What If My Kid is Behaving Badly?
Now things get tough. Just because your kid is behaving badly online doesn’t make you a bad parent, or make these online spaces bad influences. But raising a well-adjusted and moral child means making sure that they understand that their actions have repercussions.
The first step here is to pull the kid out of the game session, no matter what they’re doing. Establishing a zero tolerance policy for abusive and toxic behavior is essential – their use of these games is contingent on the same kind of behavior in the digital space as you expect in the real world.
Once they’re unplugged, take a minute to talk with them about what prompted the toxic behavior. It’s important to make sure they know that it’s totally fine to get emotional while they’re playing a game – they’re designed to elicit exactly those emotions.
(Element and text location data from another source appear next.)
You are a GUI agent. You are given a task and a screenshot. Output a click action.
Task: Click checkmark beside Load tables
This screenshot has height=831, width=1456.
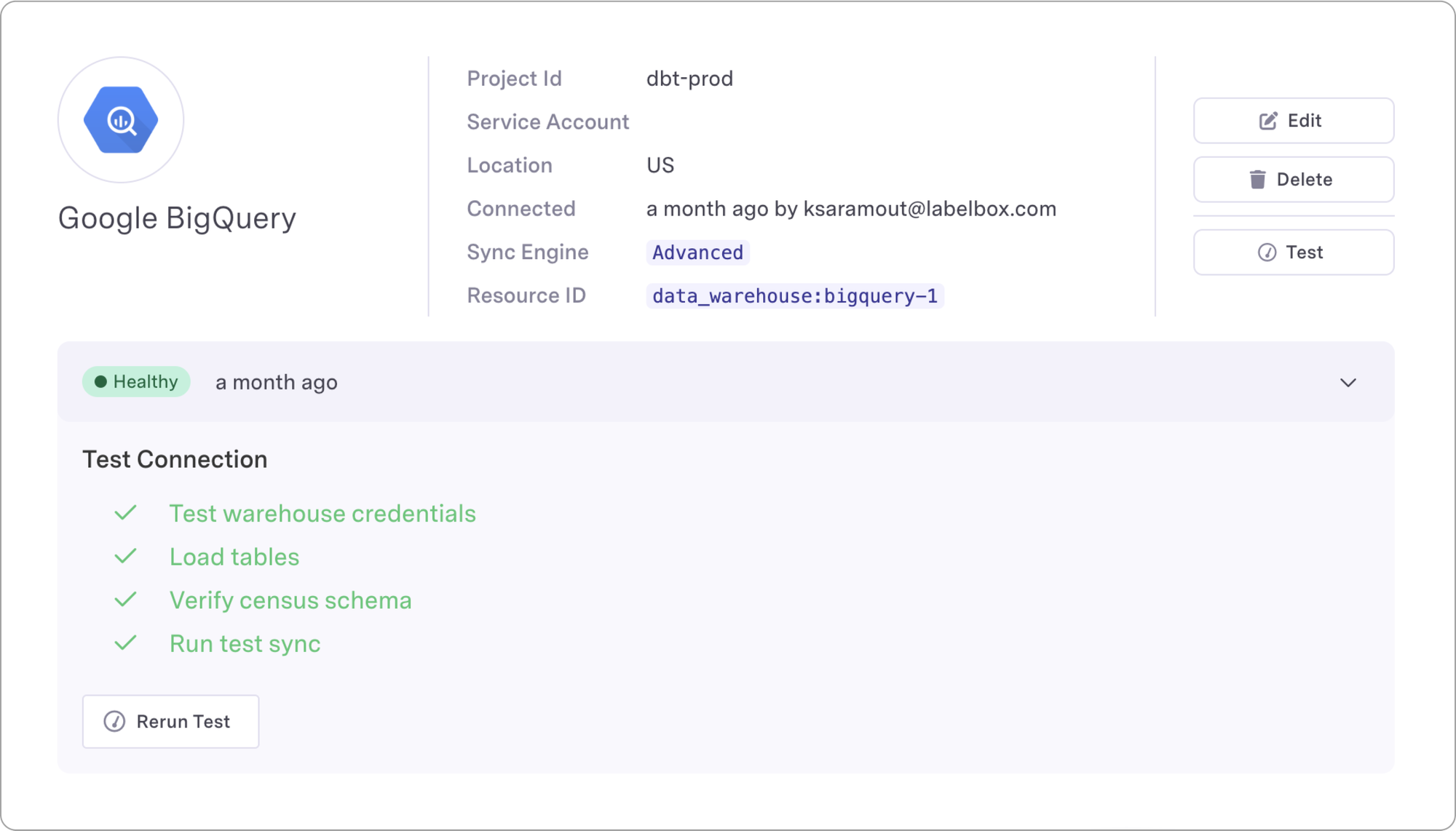pos(125,557)
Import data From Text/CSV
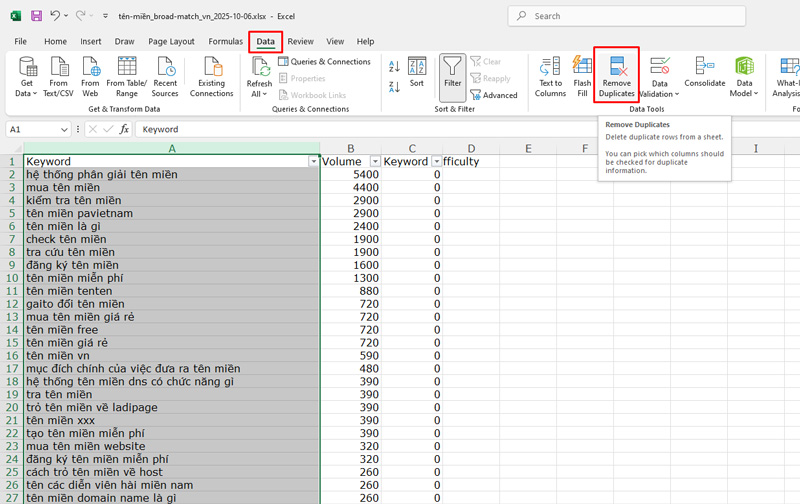The image size is (800, 504). [x=57, y=76]
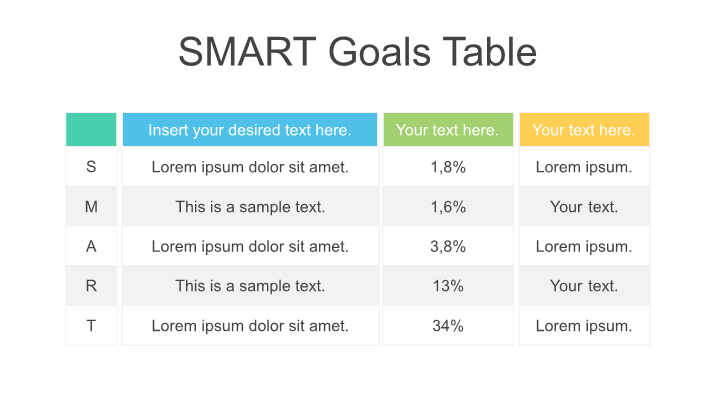Select the 1,6% value cell

coord(448,207)
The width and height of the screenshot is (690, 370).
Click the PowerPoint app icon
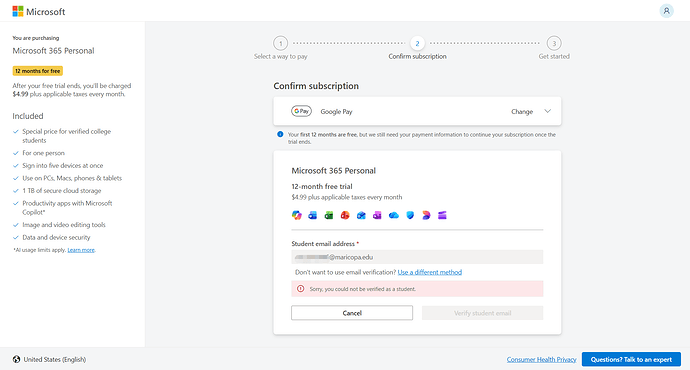point(345,215)
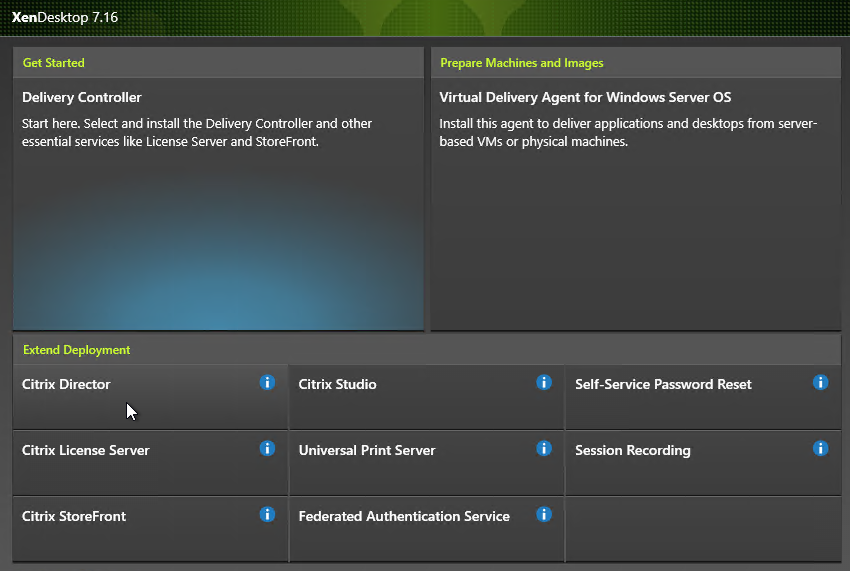Select the Session Recording tile
This screenshot has width=850, height=571.
704,463
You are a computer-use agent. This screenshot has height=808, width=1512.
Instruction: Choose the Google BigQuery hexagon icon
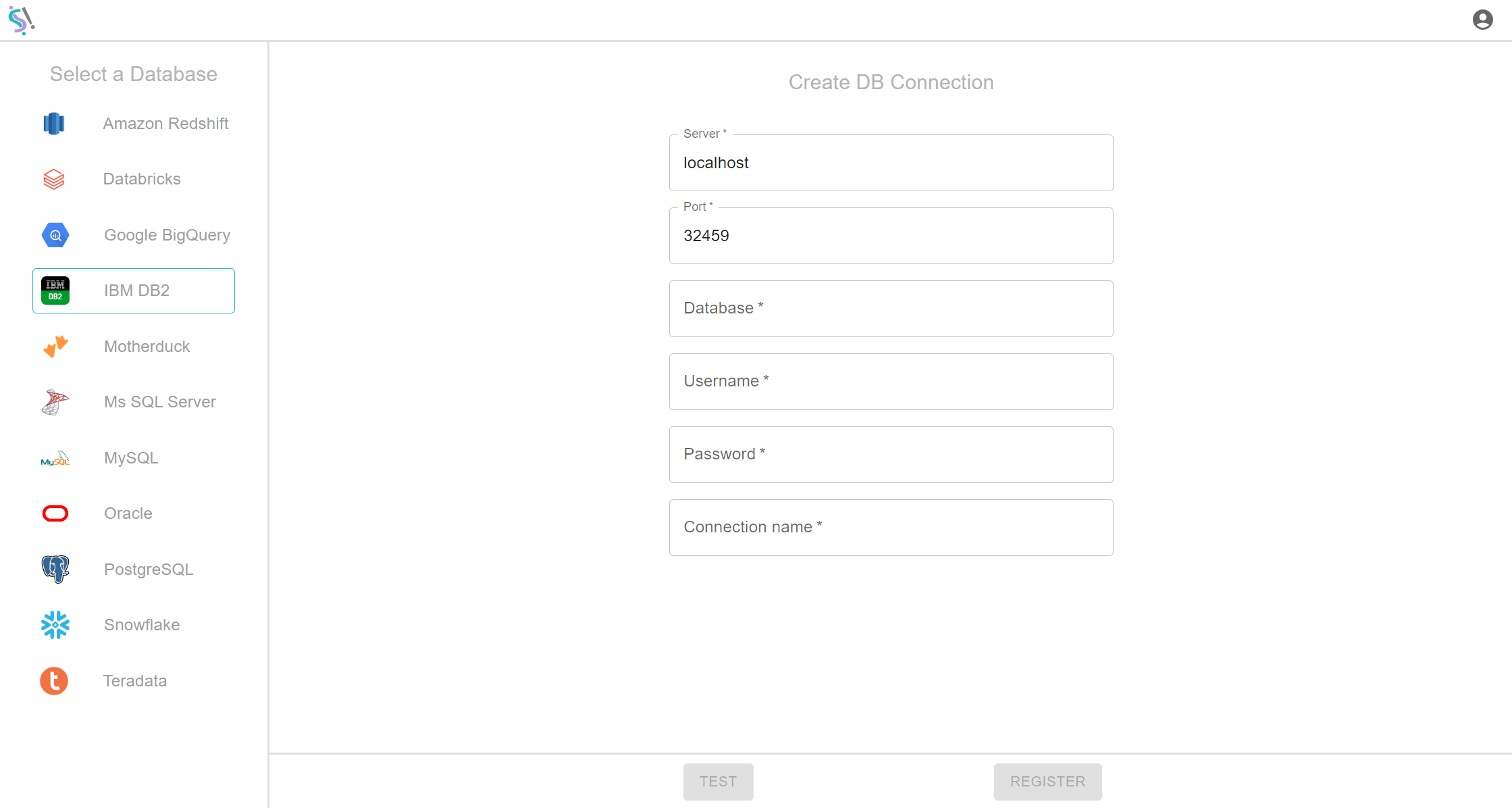click(55, 235)
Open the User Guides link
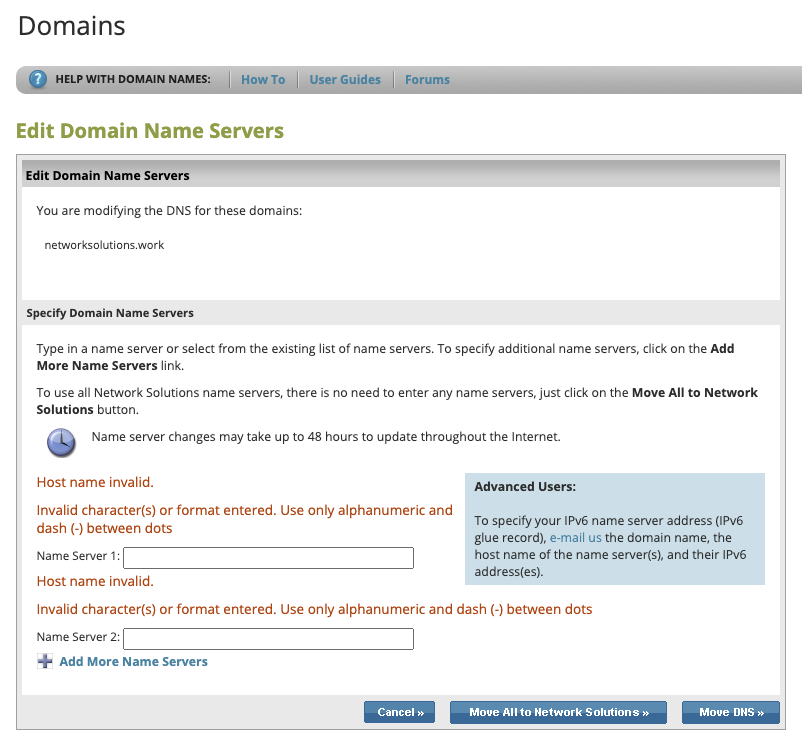 (x=345, y=80)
It’s how they express them that’s the issue, and you want to help them express themselves in a way that’s healthy for themselves and others.
It’s important to remember that kids use video games as social spaces, experimenting with behaviors and personas that they would never try on in the real world. Just because your kid is cruel in the faceless digital space doesn’t make them so in reality. But it’s important to make them aware of the real consequences of those behaviors. Make a plan for the next time they’re angry or frustrated – it can be as simple as turning their mic off while they vent, just as long as their behavior doesn’t impact anybody else’s experience.
Online toxicity isn’t going to go away anytime soon, and although we’d all probably prefer our kids never have to deal with it, giving them the tools they need to handle it will make their game time more fun for everyone.